En comunidades educativas se describen como fortalezas .

  • Intervenciones que sean sostenibles en el tiempo que aborden integralmente alimentación sana y actividad física.
  • Involucramiento de todos los actores de la comunidad educativa
  • Diagnósticos participativos
  • Linea base
  • Metodologías innovadoras
  • Transferencia de habilidades y conocimientos a profesores de NT1-Nt2 y profesores de educación física
  • Actividades diferenciadas para padres, profesores, alumnos
  • Actividades permanentes en espacios aula/ Currículo ,  recreo, huertos, actividades extra programáticas al menos 3 veces por semana con actividad física , actividades comunitarias masivas .
  • Utilización del comedor como espacio educativo y tecnología adhoc
  • Contar con bebederos de agua
  • Contar con infraestructura básica para la implementación de actividad física
  • Manejo de política de quioscos saludables
  • Manejo y conocimiento de ley de etiquetados
  • Retroalimentación permanente de resultados y conformación de masa critica sobre el problema de obesidad y sobre peso.

According to your experience and/or knowledge:

  1. Which policies and/or programmes have been implemented in your country or region to prevent overweight and obesity? Please consider: National/local policies and initiatives (i.e. nutritional labelling, food taxes/subsidies, promoting the consumption of fruits and vegetables, dietary guidelines, policies to promote physical activity, nutritional education in other policies); Interventions and/or programs in community and school environments.

Note: Please share links, scientific papers and/or documents to enrich your answers.

  • Healthy Life programme (Programa Vida Sana) (Chilean Health Ministry, MINSAL)
  • Health Promotion programs (Programas de Promoción de Salud) (Chilean Health Ministry, MINSAL)
  • Choosing a Healthy Living programme (Programa Elijo Vivir Sano) (Chilean Social Development Ministry)
  • Sport Schools (Chilean National Sports Institute)
  • Healthy Schools (Escuelas Saludables) (Chilean National Board of Student Aid and Scholarships, JUNAEB)
  • Casablanca Experience (Experiencia Casablanca) (Chilean Institute of Nutrition and Food Technology, INTA)
  1. Which of the policies and/or programmes mentioned before have succeeded in reducing overweight and obesity levels?

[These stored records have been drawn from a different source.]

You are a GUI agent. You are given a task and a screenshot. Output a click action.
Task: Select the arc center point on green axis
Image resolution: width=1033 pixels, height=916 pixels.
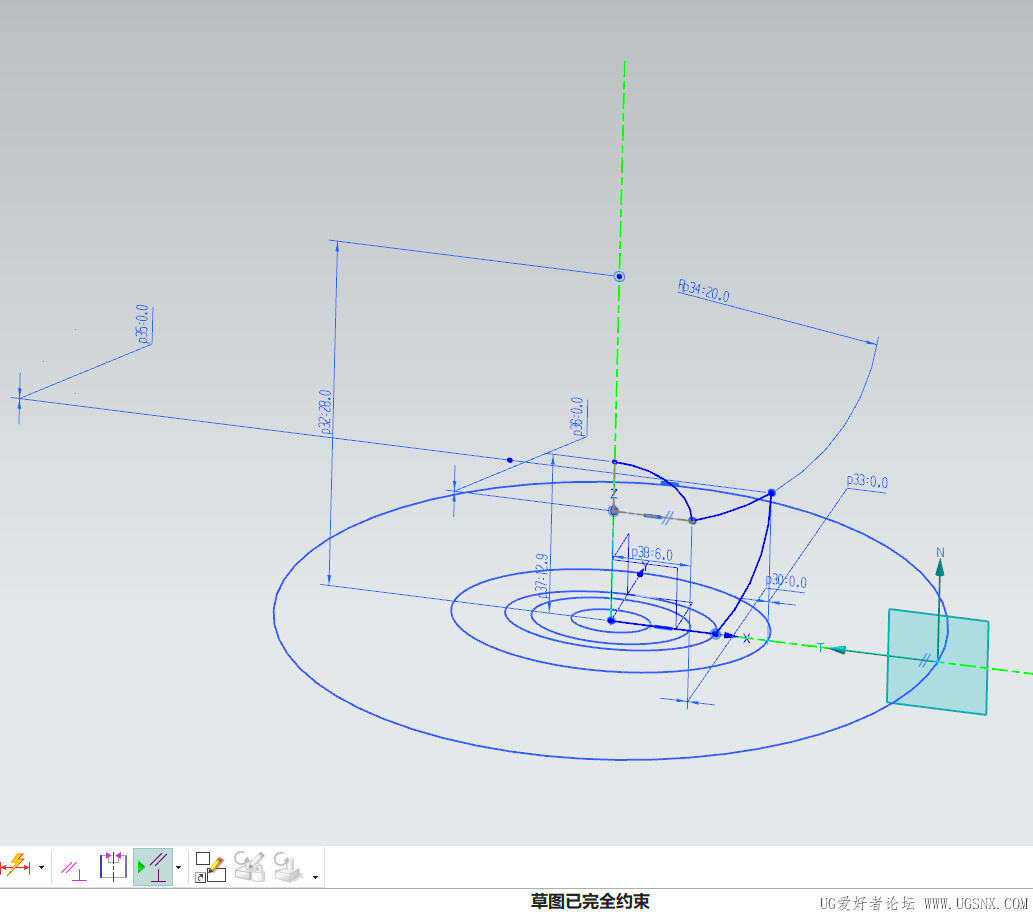619,276
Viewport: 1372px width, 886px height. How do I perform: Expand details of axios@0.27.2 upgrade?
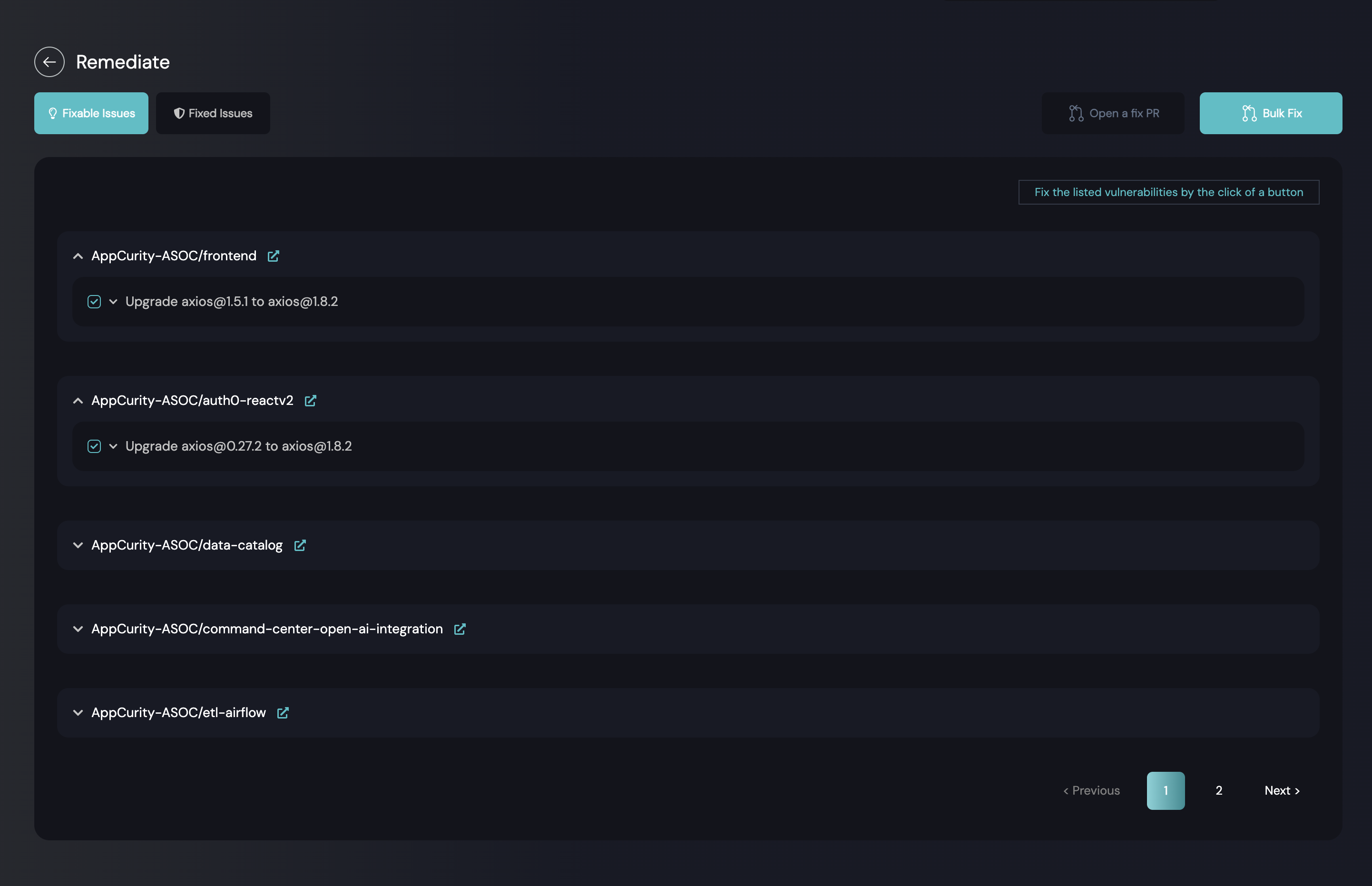point(113,446)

Please complete your answer answering the following queries: What was the target population? In which way were results assessed and/or effectiveness determined? What were the success factors that contributed to the effectiveness? What were the main challenges, constraints and lessons learned?
  • Limited sustainability of the interventions due to the instability of the resources allocated to these policies.
  1. Finally, which ELEMENTS ARE CRUCIAL to effectively support policies, strategies and/or programs targeting overweight and obesity reduction? Please consider elements regarding governance, resources, capacity building, coordination mechanisms, leadership, or information exchange networks, among others.

They are considered as strengths in education communities.

  • Sustainable interventions comprehensively addressing healthy eating and physical activity
  • Involvement of all the education community stakeholders
  • Participatory analyses
  • Base line
  • Innovative methodologies
  • Transfer of skills and knowledge to NT1-Nt2 and physical education teachers
  • Differentiated activities for parents, teachers, pupils
  • Permanent activities in classrooms/curriculum areas, playground, gardens. Extra-curricular activities featuring physical exercise at least 3 times a week. Collective community activities.
  • Utilization of the school canteen as an educational area and tailored technology
  • Installation of water fountains
  • Basic infrastructure for physical exercise
  • Healthy kiosks policy management
  • Labelling law management and expertise
  • Continuous feedback on results and creation of a critical mass on the obesity and overweight problem.